Mosquito

Genre : dard des champs, dard de ville...

Fiche technique

Revue : Marc Madouraud

Mes biens chères soeurs, mes bien chers frères, je vous convie céans à une grande messe du sang, messe célébrée par de bien étranges prêtres : des moustiques géants !

Eh oui, nous allons parler de "Mosquito", celui de 1995, dont une des principales caractéristiques est qu'il a été écrit - et joué - par Gunnar Hansen, Leatherface en personne.

J'ai tellement vu de films où on pompait des dards que, pour une fois, en voir un où ce sont les dards qui pompent, ça change !

Tout commence par la chute d'une météorite dans un marécage, au fin fond d'une forêt américaine. Une météorite ? Non, un vaisseau spatial, et les moustiques du coin vont bien vite passer leur soif de sang sur le cadavre du pilote extra-terrestre... Chacun ses goûts.

Quelques temps après, un jeune couple assez horripilant, dont l'élément féminin s'en va rejoindre un camp de vacances pour tenir un rôle de Ranger, se prend un bestiau volant non identifié dans le pare-brise, de la taille d'un faon, en roulant tranquillement sur la route. La fille, visiblement mieux pourvue des neurones que son copain, croit reconnaître, dans le cadavre mutilé (celui du bestiau, pas de son ami), un insecte. Elle n'a pas tort, la mâtine (qui ne demande donc qu'à être sonnée, comme le veut la chanson) !

Ajoutez à ce passionnant prologue un vague humour potache qui transparaît lors d'une petite visite dans le parc, nous valant la rencontre avec quelques clichés pour comédies lourdingues : un ranger plutôt benêt et obsédé qui mate les belles vacancières à la jumelle, ou son chef à l'allure militaire très marquée et faisant une fixation sur les moustiques (la suite prouvera qu'il n'avait pas tort). Max Pecas n'est pas très loin (mais on se gardera de l'appeler).

A partir de là, vous vous en doutez, les attaques de moustiques géants vont se multiplier dans les environs du parc de loisirs. Un couple de campeurs est ainsi agressé en pleine forêt, juste après s'être livré à une autre sorte de plantage de piquet : l'homme alors qu'il est en train de vidanger sa Bud contre un arbre, la femme jusque dans la tente, où un moustique énamouré lui plante son dard... en plein dans la fesse droite ! (Bon, on va dire qu'il était myope). Le début de la scène nous vaut une des transparences les plus pourries de l'histoire des effets spéciaux : les moustiques en vol nocturne sont représentés par d'incertaines taches grisâtres sur la pellicule, évoquant plus l'ombre d'une maquette stylisée du bestiau que le diptère lui-même - la tache étant reproduite à l'identique plusieurs fois, pour donner l'idée d'une escadrille.

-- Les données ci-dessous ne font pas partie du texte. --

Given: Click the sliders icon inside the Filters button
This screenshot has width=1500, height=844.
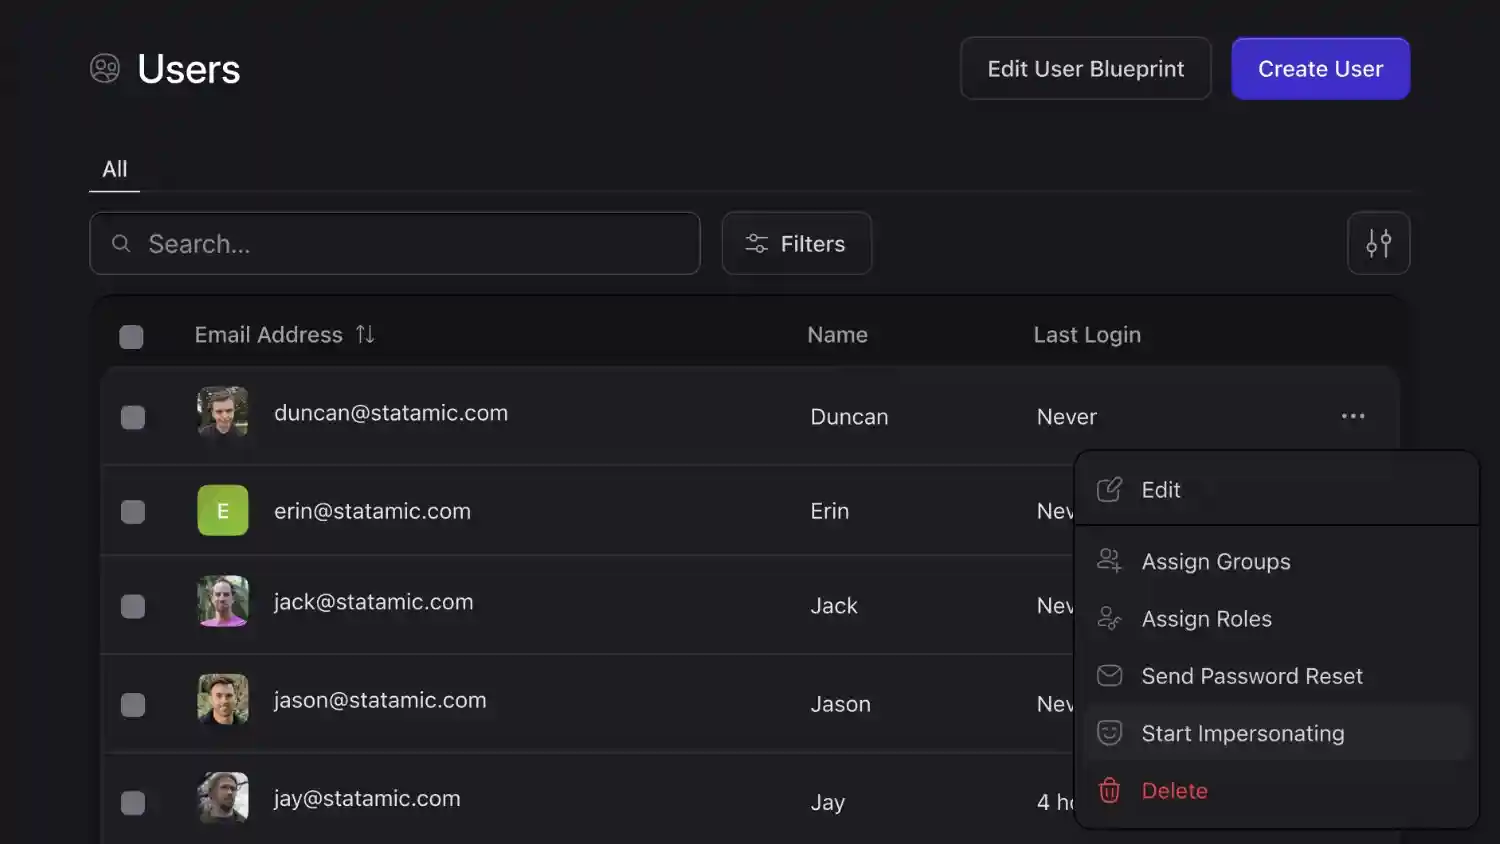Looking at the screenshot, I should (x=756, y=243).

Des pêcheurs et un trio de gars en treillis sont aussi assaillis ; et seuls deux des derniers (dont le massif Gunnar "Leatherface" Hansen) en réchappent. Quand le jeune couple arrive au centre du parc, ils font la connaissance d'un expert en météorites venu là s'enquérir du truc tombé récemment (tiens, tiens !), et le trio découvre le ranger libidineux caché sous un canoë et passablement paniqué. Comme ils le constatent rapidement, toutes les personnes présentes dans le parc ont été victimes des moustiques, qui les ont transformées en cadavres tout secs, ridés et ratatinés d'un aspect des plus repoussants. Le nanarophile admirera au passage l'absolu manque de crédibilité dans l'emplacement des macchabées, comme si les diptérisés s'étaient prêtés de bonne grâce aux succions fatales de leurs tourmenteurs.

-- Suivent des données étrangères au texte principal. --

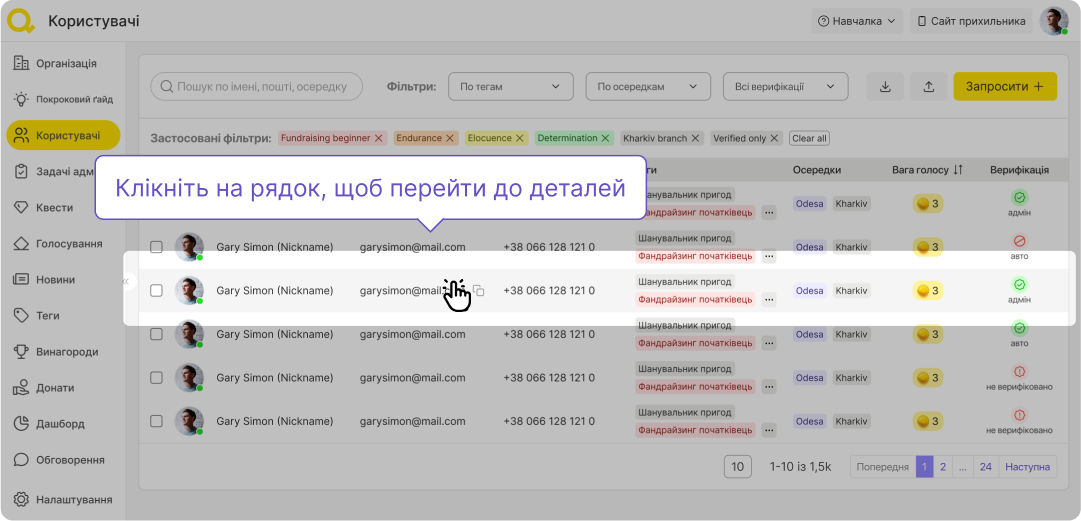Go to Налаштування in sidebar menu
The image size is (1081, 521).
tap(73, 499)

Aussi les quatre rescapés montent-ils dans un camping-car abandonné pour prendre la poudre d'escampette. En cours de route, ils sont interceptés par Gunnar et son acolyte (son frère), qui veulent s'emparer de force, arme au poing, du véhicule, car ce sont tout simplement des malfrats qui viennent de faire un hold-up et comptent s'éloigner au plus vite. Nos héros arrivent à les désarmer et les deux prisonniers embarquent avec eux.

Blasé, le spectateur, entre deux effets spéciaux ratés et quelque gag lourd, se dit depuis un moment qu'il est en train d'assister à un des plus nullards films de bestioles géantes jamais réalisés, et pense sérieusement à aller faire quelque chose de plus intéressant.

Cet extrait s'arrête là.